▸ **TO DO**:
From the entries below, give the number of lines where the word "computer" occurs, and nothing else.

▸ **RECORDED INFORMATION**:

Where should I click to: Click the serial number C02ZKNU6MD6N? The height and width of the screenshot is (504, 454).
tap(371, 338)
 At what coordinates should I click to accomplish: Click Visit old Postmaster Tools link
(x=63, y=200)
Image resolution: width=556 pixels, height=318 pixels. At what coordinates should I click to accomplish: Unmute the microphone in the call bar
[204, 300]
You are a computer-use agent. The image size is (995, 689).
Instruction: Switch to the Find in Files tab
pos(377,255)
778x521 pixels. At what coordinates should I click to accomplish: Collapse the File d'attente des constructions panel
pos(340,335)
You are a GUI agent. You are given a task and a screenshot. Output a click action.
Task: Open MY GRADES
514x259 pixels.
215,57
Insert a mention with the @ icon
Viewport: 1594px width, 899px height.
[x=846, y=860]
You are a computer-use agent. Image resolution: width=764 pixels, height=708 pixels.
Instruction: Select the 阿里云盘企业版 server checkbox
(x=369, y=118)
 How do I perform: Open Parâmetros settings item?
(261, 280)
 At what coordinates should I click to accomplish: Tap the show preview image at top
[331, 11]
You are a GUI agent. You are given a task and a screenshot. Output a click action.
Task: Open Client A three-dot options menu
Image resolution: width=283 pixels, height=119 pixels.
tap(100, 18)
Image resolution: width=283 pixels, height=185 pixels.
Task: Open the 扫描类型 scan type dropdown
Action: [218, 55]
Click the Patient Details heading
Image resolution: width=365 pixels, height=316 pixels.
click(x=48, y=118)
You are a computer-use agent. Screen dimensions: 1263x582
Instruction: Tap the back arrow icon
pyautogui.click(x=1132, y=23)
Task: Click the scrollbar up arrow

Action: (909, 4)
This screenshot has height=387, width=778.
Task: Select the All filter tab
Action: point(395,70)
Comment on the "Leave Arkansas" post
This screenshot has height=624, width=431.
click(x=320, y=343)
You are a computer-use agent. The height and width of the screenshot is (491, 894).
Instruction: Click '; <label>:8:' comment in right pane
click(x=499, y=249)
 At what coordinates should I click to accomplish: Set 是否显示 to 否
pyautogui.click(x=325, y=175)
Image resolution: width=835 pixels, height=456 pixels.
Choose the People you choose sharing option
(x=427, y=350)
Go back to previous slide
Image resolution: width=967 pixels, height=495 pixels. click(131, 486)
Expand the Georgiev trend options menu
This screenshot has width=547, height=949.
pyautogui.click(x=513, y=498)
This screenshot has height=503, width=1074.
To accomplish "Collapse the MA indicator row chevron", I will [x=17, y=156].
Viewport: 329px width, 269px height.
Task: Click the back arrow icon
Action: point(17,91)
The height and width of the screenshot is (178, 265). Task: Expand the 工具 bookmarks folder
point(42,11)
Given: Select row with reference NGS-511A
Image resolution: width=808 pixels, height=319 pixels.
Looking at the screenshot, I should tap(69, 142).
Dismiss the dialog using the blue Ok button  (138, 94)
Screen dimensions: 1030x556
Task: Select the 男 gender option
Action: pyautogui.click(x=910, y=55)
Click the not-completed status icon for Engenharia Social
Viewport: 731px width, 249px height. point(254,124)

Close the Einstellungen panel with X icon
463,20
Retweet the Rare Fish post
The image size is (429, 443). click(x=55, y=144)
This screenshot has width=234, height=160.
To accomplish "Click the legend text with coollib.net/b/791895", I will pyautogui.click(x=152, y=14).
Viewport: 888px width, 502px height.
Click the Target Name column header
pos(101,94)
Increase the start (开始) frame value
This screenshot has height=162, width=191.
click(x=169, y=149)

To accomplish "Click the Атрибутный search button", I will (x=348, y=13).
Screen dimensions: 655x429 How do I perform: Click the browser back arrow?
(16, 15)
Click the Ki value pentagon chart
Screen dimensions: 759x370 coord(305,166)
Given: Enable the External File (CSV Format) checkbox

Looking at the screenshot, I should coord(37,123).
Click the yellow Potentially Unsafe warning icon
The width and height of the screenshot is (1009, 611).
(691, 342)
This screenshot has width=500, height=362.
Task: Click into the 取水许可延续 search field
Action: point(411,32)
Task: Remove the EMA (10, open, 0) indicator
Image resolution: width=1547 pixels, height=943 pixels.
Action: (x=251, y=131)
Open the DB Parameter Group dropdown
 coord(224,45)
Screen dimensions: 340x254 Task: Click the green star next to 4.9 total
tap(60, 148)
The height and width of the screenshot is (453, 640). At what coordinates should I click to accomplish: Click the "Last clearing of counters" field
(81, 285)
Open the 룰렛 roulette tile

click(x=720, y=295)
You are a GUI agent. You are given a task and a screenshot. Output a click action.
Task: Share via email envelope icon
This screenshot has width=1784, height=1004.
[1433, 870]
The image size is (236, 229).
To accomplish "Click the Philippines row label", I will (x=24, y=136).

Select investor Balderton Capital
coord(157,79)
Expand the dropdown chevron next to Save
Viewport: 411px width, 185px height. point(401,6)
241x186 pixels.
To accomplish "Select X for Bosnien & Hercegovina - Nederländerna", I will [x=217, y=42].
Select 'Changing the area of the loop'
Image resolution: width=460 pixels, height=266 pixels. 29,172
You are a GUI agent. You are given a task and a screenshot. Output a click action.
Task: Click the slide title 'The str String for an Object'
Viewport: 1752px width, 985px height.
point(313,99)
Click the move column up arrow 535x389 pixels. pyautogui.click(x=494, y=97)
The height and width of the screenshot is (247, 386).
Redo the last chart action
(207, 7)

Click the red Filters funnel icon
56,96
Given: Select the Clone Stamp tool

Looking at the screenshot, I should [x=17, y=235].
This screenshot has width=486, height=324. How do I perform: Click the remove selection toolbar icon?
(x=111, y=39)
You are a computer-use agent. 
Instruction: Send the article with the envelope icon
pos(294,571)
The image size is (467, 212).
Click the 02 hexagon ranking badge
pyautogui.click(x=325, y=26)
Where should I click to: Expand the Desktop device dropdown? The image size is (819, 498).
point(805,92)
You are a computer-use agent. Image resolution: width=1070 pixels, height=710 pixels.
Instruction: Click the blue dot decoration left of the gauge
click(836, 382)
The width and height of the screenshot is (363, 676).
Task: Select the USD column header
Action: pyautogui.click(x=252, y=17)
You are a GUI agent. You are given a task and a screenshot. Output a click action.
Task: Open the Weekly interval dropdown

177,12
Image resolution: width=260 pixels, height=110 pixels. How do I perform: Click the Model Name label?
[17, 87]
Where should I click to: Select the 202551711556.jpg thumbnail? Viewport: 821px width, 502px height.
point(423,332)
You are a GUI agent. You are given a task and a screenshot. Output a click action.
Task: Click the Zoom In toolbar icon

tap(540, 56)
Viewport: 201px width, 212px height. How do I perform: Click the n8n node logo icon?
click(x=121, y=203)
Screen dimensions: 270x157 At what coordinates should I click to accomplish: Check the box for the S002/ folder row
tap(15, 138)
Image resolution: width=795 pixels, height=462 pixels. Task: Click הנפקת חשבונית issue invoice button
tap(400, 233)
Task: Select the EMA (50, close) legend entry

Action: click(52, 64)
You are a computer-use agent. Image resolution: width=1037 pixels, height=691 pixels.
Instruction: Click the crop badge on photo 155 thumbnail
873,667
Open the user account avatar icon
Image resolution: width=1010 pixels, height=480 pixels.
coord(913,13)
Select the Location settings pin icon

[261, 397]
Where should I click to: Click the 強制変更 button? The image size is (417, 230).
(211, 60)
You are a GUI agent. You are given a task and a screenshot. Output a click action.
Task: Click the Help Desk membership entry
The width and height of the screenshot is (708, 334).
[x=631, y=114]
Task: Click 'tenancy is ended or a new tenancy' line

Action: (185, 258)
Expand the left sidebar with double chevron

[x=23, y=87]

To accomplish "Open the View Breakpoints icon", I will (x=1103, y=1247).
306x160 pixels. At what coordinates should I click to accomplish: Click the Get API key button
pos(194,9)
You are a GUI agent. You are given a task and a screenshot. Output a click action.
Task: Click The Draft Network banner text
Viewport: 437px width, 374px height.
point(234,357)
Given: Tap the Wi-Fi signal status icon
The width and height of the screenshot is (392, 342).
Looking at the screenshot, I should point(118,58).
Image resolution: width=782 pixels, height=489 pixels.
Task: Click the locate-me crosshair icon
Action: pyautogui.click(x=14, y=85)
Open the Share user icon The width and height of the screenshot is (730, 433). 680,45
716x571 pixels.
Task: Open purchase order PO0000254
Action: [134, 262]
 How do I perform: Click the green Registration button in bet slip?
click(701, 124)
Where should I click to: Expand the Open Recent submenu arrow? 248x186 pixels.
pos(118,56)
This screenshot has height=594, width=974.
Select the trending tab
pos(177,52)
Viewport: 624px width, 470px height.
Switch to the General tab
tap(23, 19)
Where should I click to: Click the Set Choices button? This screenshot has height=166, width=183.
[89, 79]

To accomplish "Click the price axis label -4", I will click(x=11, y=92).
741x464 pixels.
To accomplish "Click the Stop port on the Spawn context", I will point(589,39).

▸ **EXERCISE RESPONSE**:
7